Antony Jenkins
Closing his account: Antony Jenkins

Is Barclays about to break free after years of being weighed down by litigation and restructuring costs to finally become an attractive proposition for investors?

Or will chief executive Antony Jenkins have his dreams of being hailed as a turnround champion by investors shattered as regulators keep fining the bank and tying it up with new rules?

Some big institutional investors have made up their minds, even before Barclays on Wednesday added another £800m to its £2bn provision for the expected cost of an investigation into foreign exchange market manipulation.

A senior fund manager at a big City of London institution says: “Barclays is just uninvestable. It is too complex. How do you begin to work out the litigation risk?”

The sceptics were in the ascendancy after the forex provision contributed to a halving of the bank’s first-quarter net profit. Its shares fell almost 2 per cent.

But some analysts can see potential for Barclays to turn the corner this year. “Given the higher bank levy and currency headwinds they are actually over-delivering,” says Joseph Dickerson, banking analyst at Jefferies.

This nascent optimism has, in part, been fuelled by the all-action tone of a letter sent by John McFarlane to shareholders when he succeeded Sir David Walker as Barclays chairman at last week’s annual meeting.

Mr McFarlane pledged to impose greater cost discipline, to reallocate capital away from underperforming parts of the bank and to “put in place plans and action to improve them or curtail those that are unable to be resuscitated”.

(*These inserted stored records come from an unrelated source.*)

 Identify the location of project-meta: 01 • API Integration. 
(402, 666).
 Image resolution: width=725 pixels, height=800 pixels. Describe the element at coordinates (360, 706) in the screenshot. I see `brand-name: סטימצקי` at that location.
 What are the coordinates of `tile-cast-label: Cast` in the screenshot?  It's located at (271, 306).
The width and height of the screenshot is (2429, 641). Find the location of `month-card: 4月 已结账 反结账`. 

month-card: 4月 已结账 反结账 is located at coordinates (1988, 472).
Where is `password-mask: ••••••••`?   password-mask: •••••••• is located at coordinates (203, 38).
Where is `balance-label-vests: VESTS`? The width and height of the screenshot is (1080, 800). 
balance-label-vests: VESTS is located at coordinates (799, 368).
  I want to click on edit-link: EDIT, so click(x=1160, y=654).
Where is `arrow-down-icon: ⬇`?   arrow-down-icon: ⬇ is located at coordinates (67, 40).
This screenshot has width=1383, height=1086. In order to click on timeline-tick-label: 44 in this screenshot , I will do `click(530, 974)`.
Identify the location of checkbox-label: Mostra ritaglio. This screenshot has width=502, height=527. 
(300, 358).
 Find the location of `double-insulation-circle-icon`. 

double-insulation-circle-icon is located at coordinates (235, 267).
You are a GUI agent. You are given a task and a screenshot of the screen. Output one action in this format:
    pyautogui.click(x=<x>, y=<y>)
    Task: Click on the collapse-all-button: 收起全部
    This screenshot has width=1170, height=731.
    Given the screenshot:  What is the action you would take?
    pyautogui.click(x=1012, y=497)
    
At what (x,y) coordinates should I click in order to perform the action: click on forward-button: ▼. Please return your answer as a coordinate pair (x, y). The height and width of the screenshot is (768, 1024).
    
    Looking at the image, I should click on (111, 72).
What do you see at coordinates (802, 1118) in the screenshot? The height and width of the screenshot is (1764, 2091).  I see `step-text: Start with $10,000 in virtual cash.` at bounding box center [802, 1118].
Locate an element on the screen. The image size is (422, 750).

His forthright assessment of where the bank was falling short of its potential has reignited speculation in some quarters that he may be tempted to replace Mr Jenkins as CEO if the bank’s recovery slides off the rails.

Legal issues facing bank
Foreign exchange
PPI
Qatar
Dark pools
Precious metals

But analysts think it is more likely to signal an acceleration of the existing strategy. Indeed, Barclays is keen to point out that its “core” business — excluding the unwanted assets moved into a non-core unit last year — is performing relatively well, helped by a rebound in its investment bank that like its rivals enjoyed the benefits of higher volatility in the first quarter.

In the first quarter, Barclays core revenues rose 2 per cent, costs fell 2 per cent and provisions for bad debts fell 7 per cent, producing a 14 per cent rise in adjusted pre-tax profits. Return on equity was close to its 12 per cent target more than a year ahead of schedule and its ratio of costs to income dropped to a healthy looking 61 per cent.

However, this upbeat picture of what a future Barclays may look like is tainted by a couple of negative factors.

The first is the non-core unit set up by Barclays last year to house various unwanted businesses, which increased losses in the first quarter to £256m, as the bank reduced its risk-weighted assets by £10bn to £65bn.

The second factor stopping investors from piling into Barclays shares, which trade at a discount of more than 15 per cent to tangible book value, is the risk of big fines.

In the past four years, it has been hit by more than £9bn of conduct and litigation charges, according to Standard & Poor’s. These include more than £5bn of compensation for mis-selling payment protection insurance in the UK and a £290m fine for Libor manipulation.

The bank’s annual report lists eight pages of “legal, competition and regulatory matters” — ranging from allegations of manipulating the price of gold to misleading customers of its anonymous “dark pool” trading venue.

But the bank says the expected forex settlement is the last big litigation risk on its horizon and analysts tend to shrug off the risk of more fines.

“Litigation has become a cost of doing business for almost every big bank and it is very hard for analysts and investors to get a handle on the cost of this,” says Mr Dickerson at Jefferies.

Chart: Barclays provisions

Crucially for Barclays, most analysts seem convinced of its ability to hit the targets it set out last year as part of its radical restructuring of its underperforming investment bank. The question now is how soon can the bank get back on the front foot and start building profitable growth.

“The past couple of years have all been about capital strengthening and controlling costs for Barclays,” says Andrew Coombs, analyst at Citigroup.

“Both are still important but the whole thing is shifting now and they need to focus on growing the core return on equity, reducing the drag from the non-core unit and increasing book value.”